◆ Instructions for the task:
All entries, exactly as written, should be output again.

◆ Recorded information:

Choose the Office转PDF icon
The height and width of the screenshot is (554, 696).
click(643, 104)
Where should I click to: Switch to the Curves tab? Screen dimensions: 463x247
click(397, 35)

◆ Finished exercise:
Choose the Office转PDF icon
The height and width of the screenshot is (554, 696).
click(643, 104)
Where should I click to: Switch to the Curves tab? Screen dimensions: 463x247
click(397, 35)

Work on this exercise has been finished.